Stored data entries:
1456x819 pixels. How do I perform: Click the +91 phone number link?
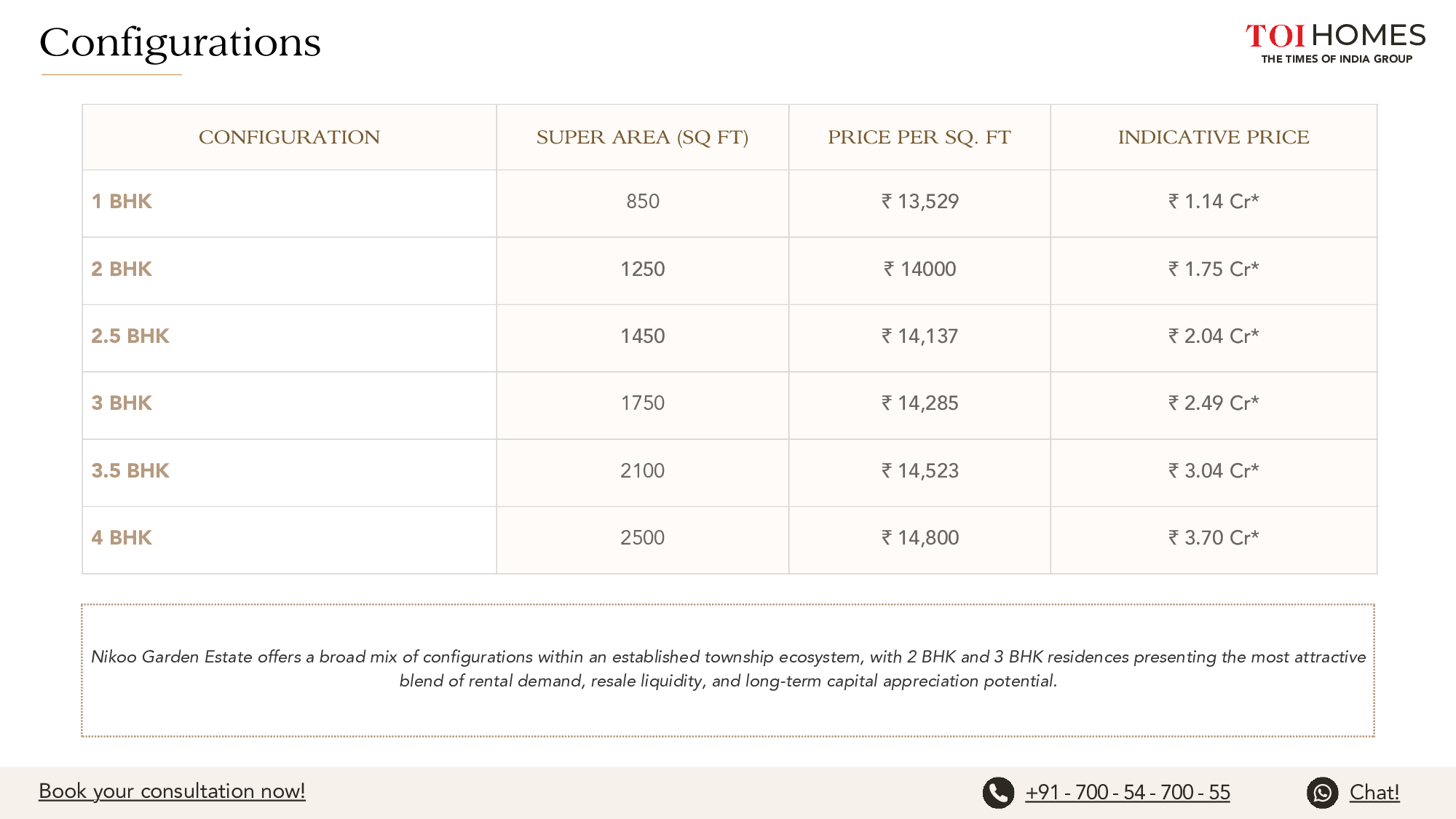tap(1128, 792)
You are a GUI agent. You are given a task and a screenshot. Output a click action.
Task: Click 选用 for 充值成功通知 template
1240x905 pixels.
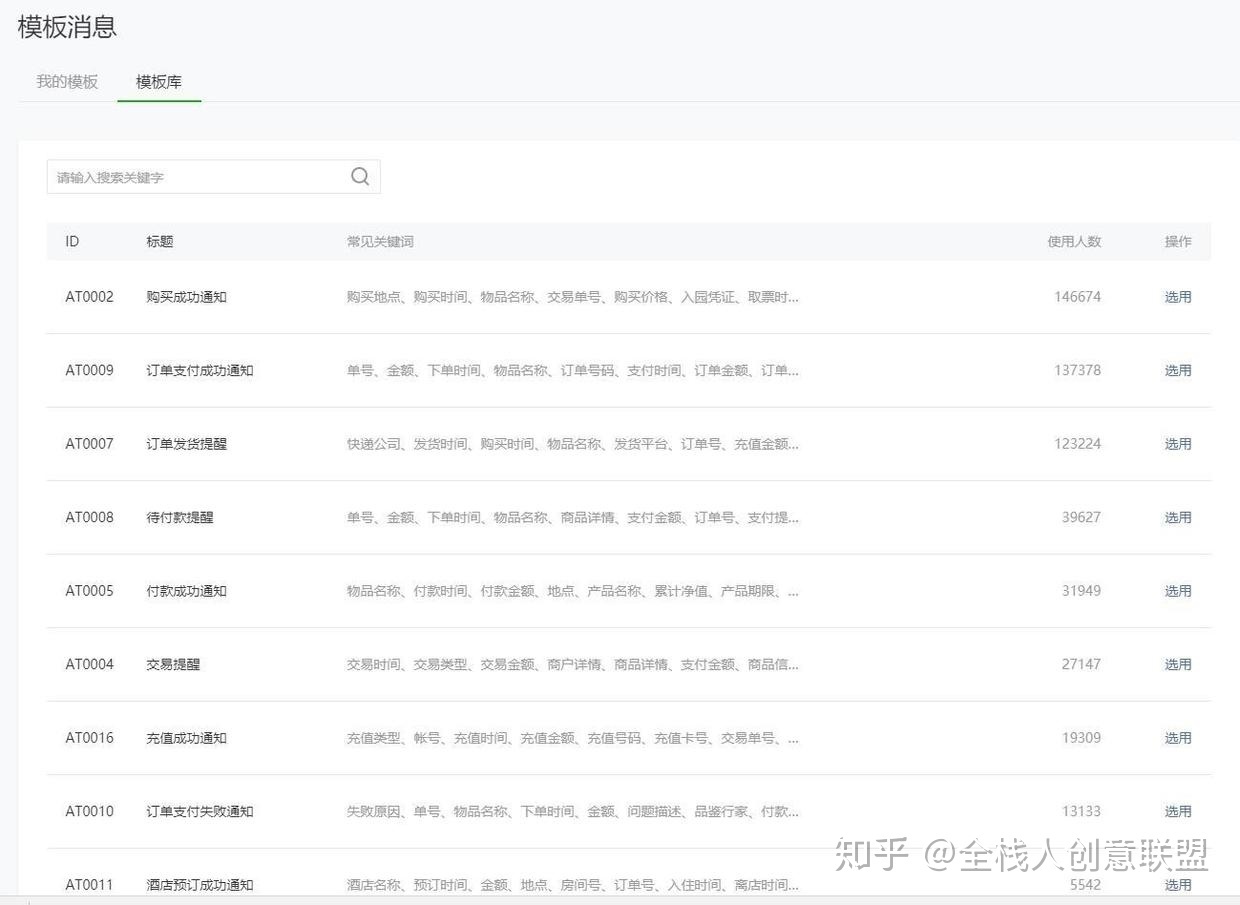tap(1177, 738)
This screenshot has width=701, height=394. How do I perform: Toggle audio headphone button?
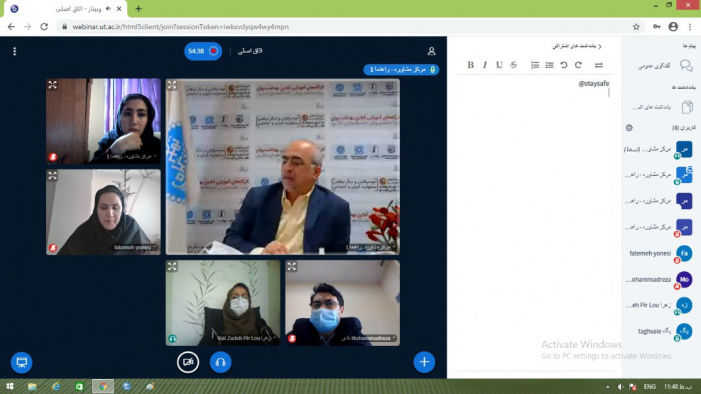click(x=220, y=362)
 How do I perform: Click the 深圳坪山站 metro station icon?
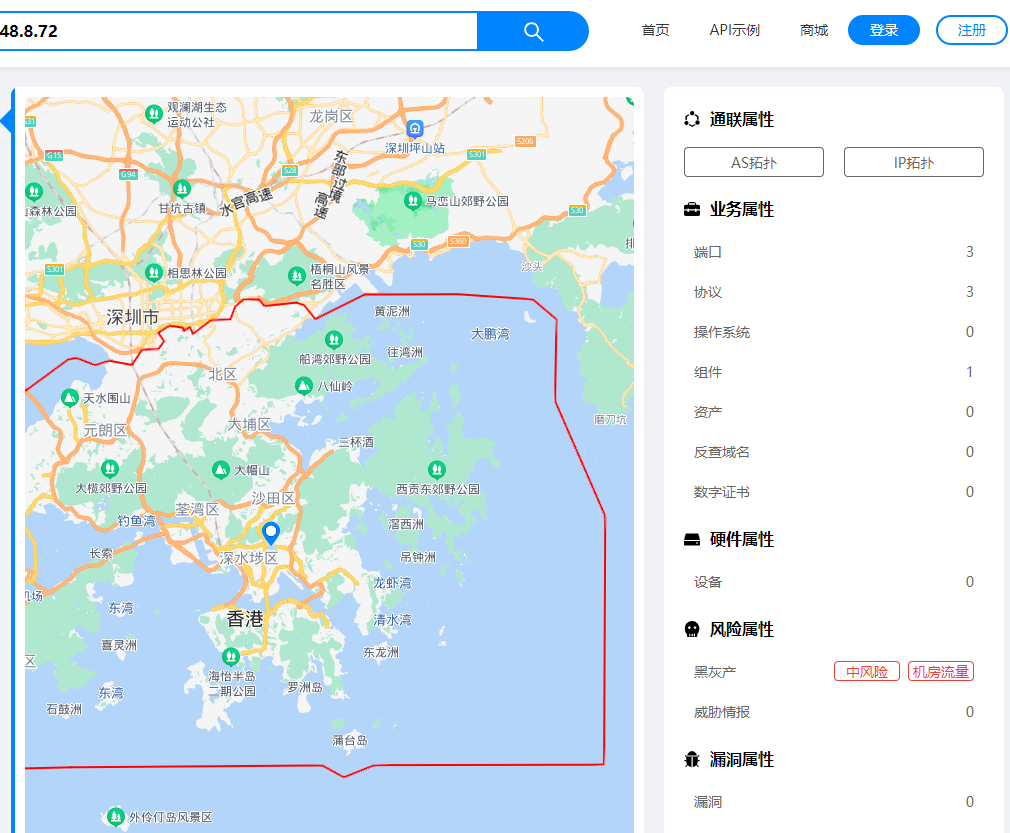point(413,129)
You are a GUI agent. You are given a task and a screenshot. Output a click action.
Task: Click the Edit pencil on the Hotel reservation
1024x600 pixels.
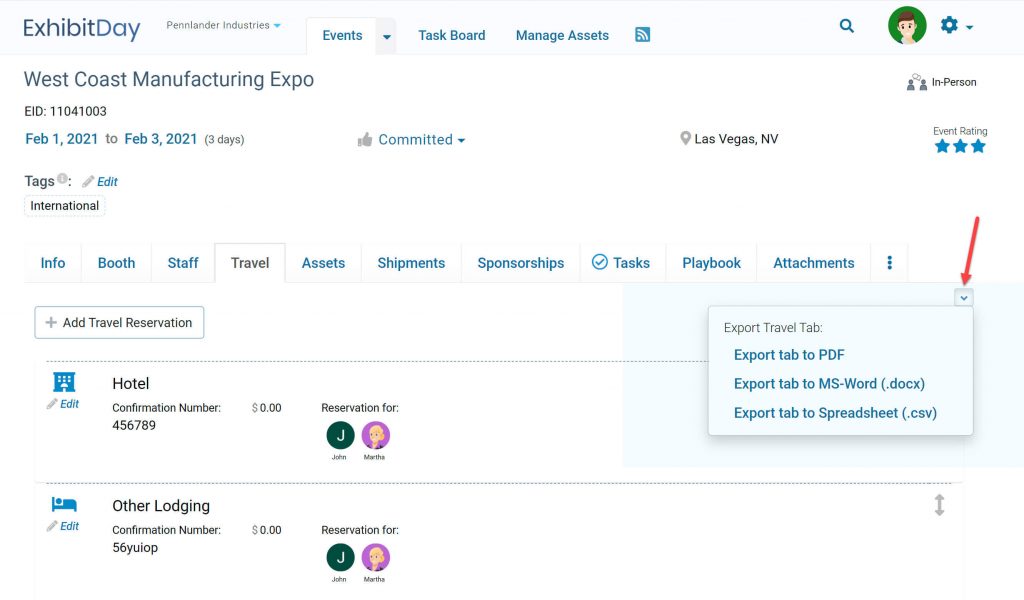(64, 404)
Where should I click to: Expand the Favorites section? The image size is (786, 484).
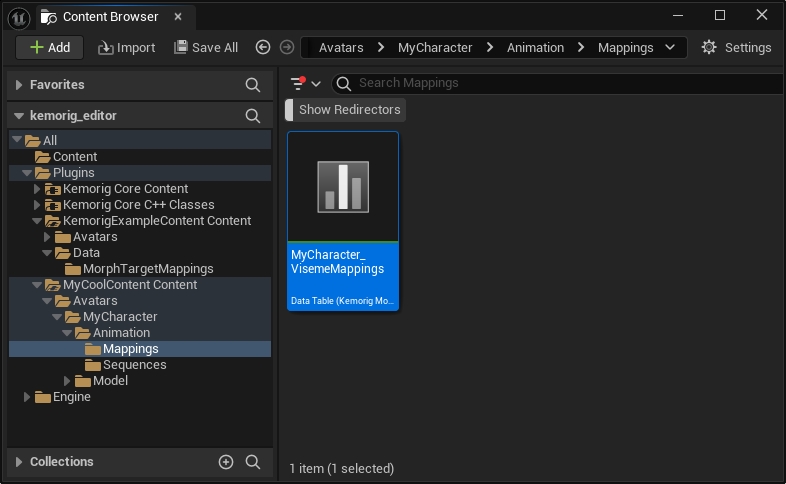pyautogui.click(x=19, y=86)
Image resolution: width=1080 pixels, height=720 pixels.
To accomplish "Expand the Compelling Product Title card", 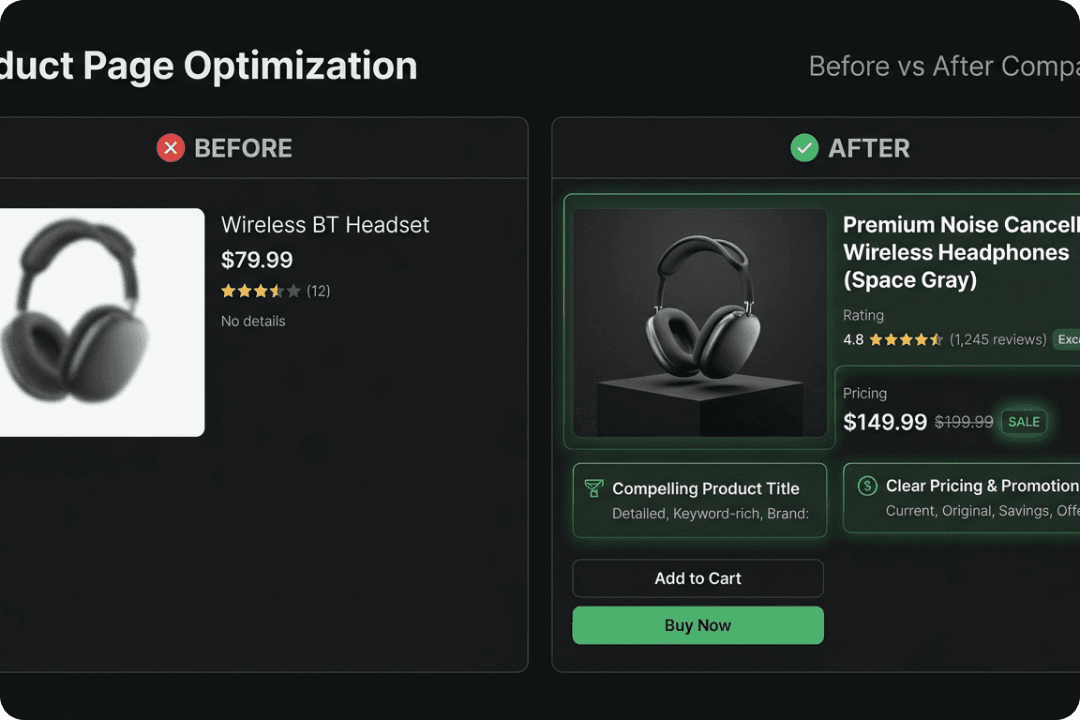I will click(698, 500).
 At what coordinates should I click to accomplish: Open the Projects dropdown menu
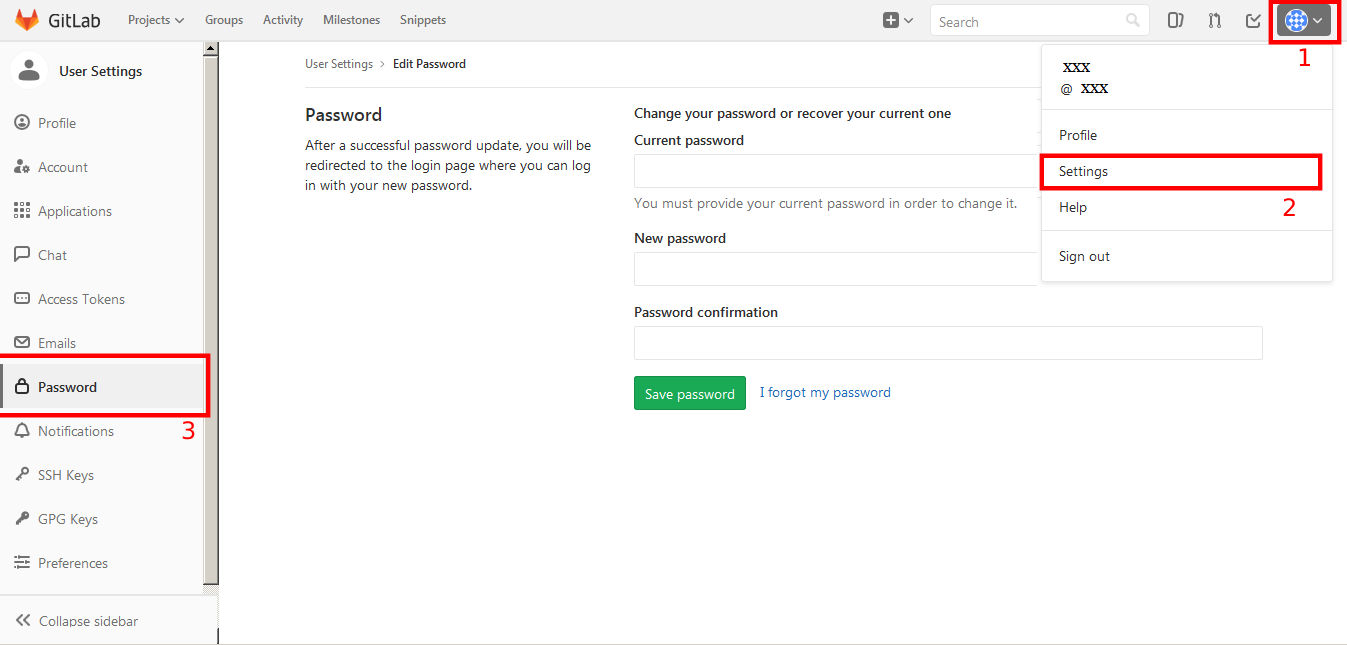click(156, 20)
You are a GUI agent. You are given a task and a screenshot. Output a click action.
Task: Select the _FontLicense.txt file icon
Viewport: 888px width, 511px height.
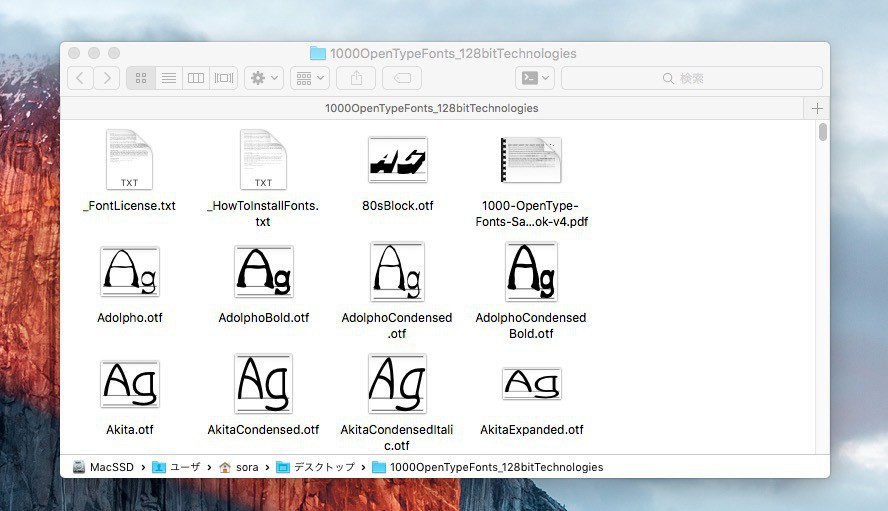129,160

**Task:** Copy exactly the lines that run from the one containing "At what coordinates" to the last line of the records, both included, and leave out every picture.

**Output for this exercise:**
 At what coordinates should I click to accomplish: Open the Projects dropdown menu
click(156, 20)
You are a GUI agent. You are given a task and a screenshot. Output a click action.
Task: Select the _FontLicense.txt file icon
Viewport: 888px width, 511px height.
129,160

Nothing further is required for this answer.